The pertinent facts of the Laerstate case are succinctly summarized as follows. Dieter Bock, an individual resident in the United Kingdom, became the sole shareholder of Laerstate BV (“BV”) after acquiring the shares from another company in December 1992. BV was incorporated in the Netherlands. The sole director upon incorporation of BV was Johannes Trapman, a resident of the Netherlands. Bock became a director in December 1992 and resigned on August 30, 1996, leaving Trapman as the sole director. In 1993, BV acquired all of the shares of Lonrho plc (“Lonrho”). BV disposed of its shares of Lonrho in 1996. The resulting capital gain was assessed by United Kingdom tax authorities on the basis that BV was a resident of the United Kingdom at the time of the disposition.
The issue at hand was whether BV was resident of the United Kingdom at the time of the disposition of the shares of Lonrho. Traditionally, courts faced with this issue would apply the “central management and control” test. While the court used the central management and control test in this case, they applied the test in a unique way.

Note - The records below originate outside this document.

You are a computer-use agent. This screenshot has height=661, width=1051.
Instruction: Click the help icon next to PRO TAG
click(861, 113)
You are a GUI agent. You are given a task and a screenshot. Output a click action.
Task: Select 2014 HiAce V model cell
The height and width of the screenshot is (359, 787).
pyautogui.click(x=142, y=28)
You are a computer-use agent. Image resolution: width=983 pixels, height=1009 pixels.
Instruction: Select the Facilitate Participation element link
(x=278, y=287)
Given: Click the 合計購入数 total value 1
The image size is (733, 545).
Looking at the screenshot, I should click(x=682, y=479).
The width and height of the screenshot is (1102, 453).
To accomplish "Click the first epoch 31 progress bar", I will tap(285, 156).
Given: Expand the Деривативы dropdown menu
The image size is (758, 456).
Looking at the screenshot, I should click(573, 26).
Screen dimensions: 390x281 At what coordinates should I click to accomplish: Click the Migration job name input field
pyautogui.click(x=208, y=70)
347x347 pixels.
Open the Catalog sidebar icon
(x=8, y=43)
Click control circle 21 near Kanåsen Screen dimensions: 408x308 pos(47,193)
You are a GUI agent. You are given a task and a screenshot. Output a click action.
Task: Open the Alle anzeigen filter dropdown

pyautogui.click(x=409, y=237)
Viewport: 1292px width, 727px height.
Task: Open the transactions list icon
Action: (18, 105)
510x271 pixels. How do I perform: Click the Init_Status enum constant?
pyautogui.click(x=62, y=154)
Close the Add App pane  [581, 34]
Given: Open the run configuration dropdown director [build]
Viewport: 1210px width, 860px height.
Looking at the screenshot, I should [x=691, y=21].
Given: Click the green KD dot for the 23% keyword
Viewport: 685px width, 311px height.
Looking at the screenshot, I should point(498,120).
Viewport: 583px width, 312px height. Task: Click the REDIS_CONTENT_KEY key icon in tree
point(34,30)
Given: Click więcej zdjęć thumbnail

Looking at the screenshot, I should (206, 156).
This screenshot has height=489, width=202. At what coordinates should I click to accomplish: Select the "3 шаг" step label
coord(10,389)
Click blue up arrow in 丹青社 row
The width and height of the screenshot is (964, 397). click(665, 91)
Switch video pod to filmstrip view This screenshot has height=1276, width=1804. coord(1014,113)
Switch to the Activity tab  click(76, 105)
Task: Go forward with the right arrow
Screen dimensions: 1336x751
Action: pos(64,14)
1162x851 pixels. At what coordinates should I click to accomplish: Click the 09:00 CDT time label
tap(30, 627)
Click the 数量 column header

The court diligently reviewed copious amounts of corporate resolutions, memos, correspondence, notes, and other documents and found that, while Bock was a director of BV, he carried out those activities of a strategic and policy nature for BV, as well as managed BV’s business. Furthermore, the court found that the activities Bock conducted were substantially carried out from the United Kingdom. The court also concluded that, even after Bock resigned as a director of BV, he continued to carry out and perform the central management duties of BV.
Based on its findings, the court concluded that central management and control of BV rested with Bock, a resident of the United Kingdom, which meant BV was a resident of the United Kingdom as well. This was the conclusion reached despite the facts that at the time of the disposition of the shares of Lonrho, Trapman was the sole director of BV, the constating documents of BV empowered the directors to manage the company and to authorize any one or more directors to sign on behalf of the company, and Trapman signed off on written resolutions approving the sale and other ancillary matters while in the Netherlands.
The central management and control test was agreed upon by the parties as the relevant test for determining corporate residency. However, the court applied the central management and control test differently from previous cases examining the same issue. Prior to this case, it was common to consider the key acts of central management and control to be where a board of directors meeting was held, or where a written resolution in lieu of a meeting was signed in the absence of a meeting. However, a more substantive view of the application of the central management and control test was adopted in the Laerstate case, and the court looked at the larger picture to determine who the high level decision-maker was with respect to the management of the corporation.
The court focused on where and with whom central management and control abides. If central management and control abides with individuals other than the directors, then it is the residency of the actual managers or decision-makers of a company that is relevant in determining the residency of a corporation. In this case, the court found that Bock continued to be the central decision-maker of BV while he was one of two directors and even after his resignation as a director.
This case is significant because the court has said that if key strategy and policy decisions of a business take place in country A, but it shifts the final ratification of decisions and/or resolutions to country B, then, for the purpose of determining the residency of the corporation, the central management and control test will be applied with a more substantive approach to find that the residence of a corporation is in country A. Therefore, so called rubber-stamping predetermined decisions in an overseas country may no longer be sufficient when it comes to corporate residency matters. Instead, corporations must instil a corporate governance practice to ensure that actual decisions of a strategic and policy nature are made at board meetings held in the appropriate country.